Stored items
>>

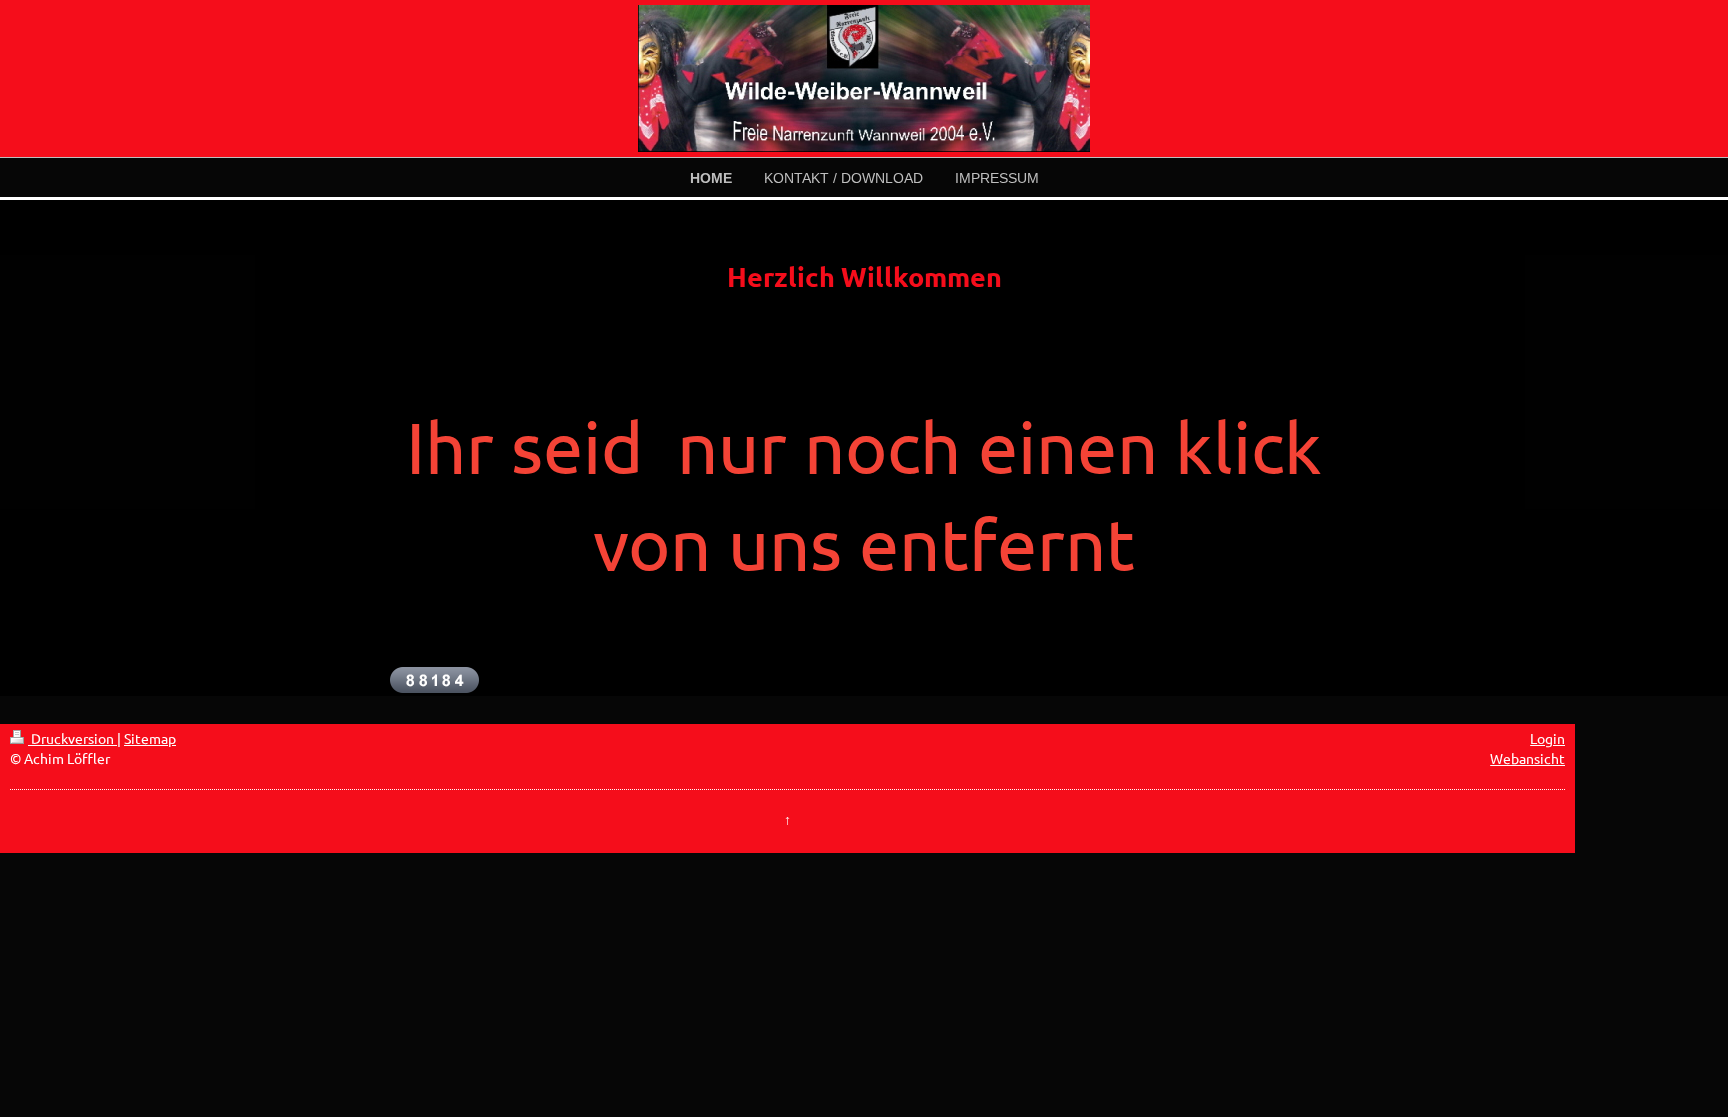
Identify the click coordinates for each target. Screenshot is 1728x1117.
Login (1547, 738)
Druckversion (72, 738)
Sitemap (150, 738)
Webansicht (1527, 758)
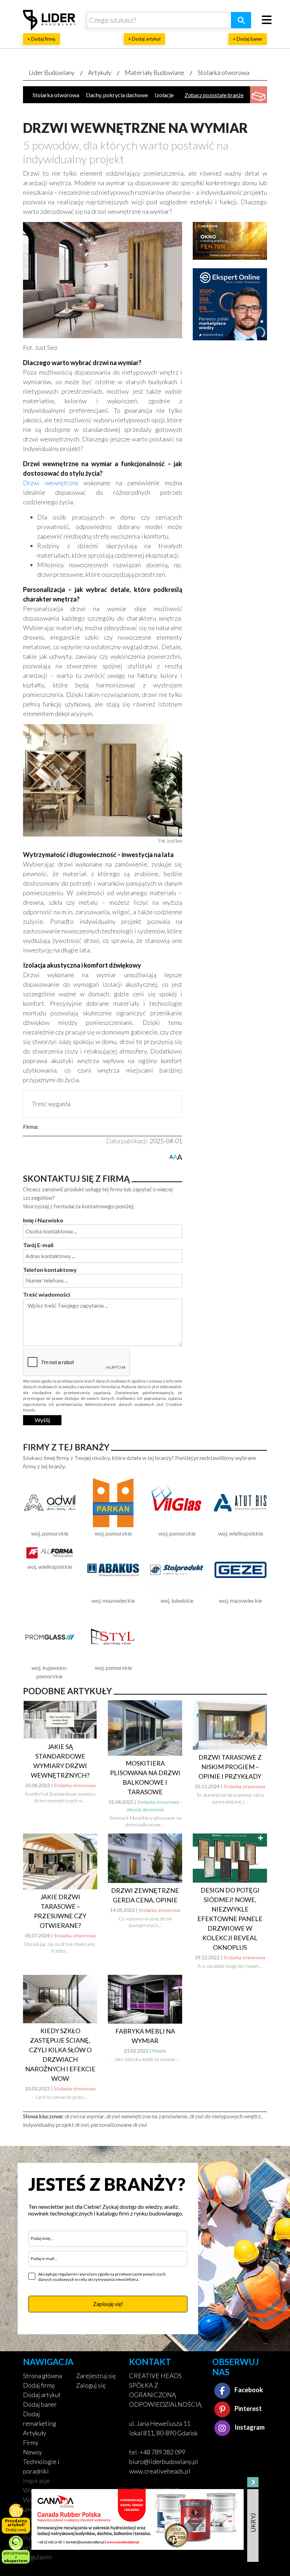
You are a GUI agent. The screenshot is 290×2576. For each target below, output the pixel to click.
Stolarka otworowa (223, 72)
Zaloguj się (91, 2385)
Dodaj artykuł (41, 2395)
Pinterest (247, 2408)
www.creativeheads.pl (159, 2471)
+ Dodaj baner (247, 39)
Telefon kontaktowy (50, 1269)
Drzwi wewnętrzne (51, 483)
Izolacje (164, 95)
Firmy (31, 2442)
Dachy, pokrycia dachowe (117, 95)
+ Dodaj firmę (42, 39)
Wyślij (42, 1419)
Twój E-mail (38, 1245)
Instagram (249, 2427)
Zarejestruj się (96, 2376)
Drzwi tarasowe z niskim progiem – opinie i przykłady (230, 1766)
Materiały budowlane (154, 72)
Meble (159, 2051)
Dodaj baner (40, 2404)
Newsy (32, 2452)
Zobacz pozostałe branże (214, 95)
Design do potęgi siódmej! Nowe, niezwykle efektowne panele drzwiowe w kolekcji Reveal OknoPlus (229, 1918)
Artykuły (99, 72)
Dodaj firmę (39, 2385)
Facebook (248, 2390)
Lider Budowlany (52, 72)
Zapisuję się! (108, 2303)
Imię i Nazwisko (43, 1220)
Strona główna (42, 2376)
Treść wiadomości (46, 1294)
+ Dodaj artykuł (144, 39)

<<

### Your goal
Where an entry holds a picture, leave the picture out and output the rest exactly.

### Exercise response
Identify the click coordinates for each target. Screenshot is 1728x1117.
Login (1547, 738)
Druckversion (72, 738)
Sitemap (150, 738)
Webansicht (1527, 758)
You are a GUI agent. The screenshot is 290×2576. For each target below, output the pixel to click.
Stolarka otworowa (223, 72)
Zaloguj się (91, 2385)
Dodaj artykuł (41, 2395)
Pinterest (247, 2408)
www.creativeheads.pl (159, 2471)
+ Dodaj baner (247, 39)
Telefon kontaktowy (50, 1269)
Drzwi wewnętrzne (51, 483)
Izolacje (164, 95)
Firmy (31, 2442)
Dachy, pokrycia dachowe (117, 95)
+ Dodaj firmę (42, 39)
Wyślij (42, 1419)
Twój E-mail (38, 1245)
Instagram (249, 2427)
Zarejestruj się (96, 2376)
Drzwi tarasowe z niskim progiem – opinie i przykłady (230, 1766)
Materiały budowlane (154, 72)
Meble (159, 2051)
Dodaj baner (40, 2404)
Newsy (32, 2452)
Zobacz pozostałe branże (214, 95)
Design do potęgi siódmej! Nowe, niezwykle efektowne panele drzwiowe w kolekcji Reveal OknoPlus (229, 1918)
Artykuły (99, 72)
Dodaj firmę (39, 2385)
Facebook (248, 2390)
Lider Budowlany (52, 72)
Zapisuję się! (108, 2303)
Imię i Nazwisko (43, 1220)
Strona główna (42, 2376)
Treść wiadomości (46, 1294)
+ Dodaj artykuł (144, 39)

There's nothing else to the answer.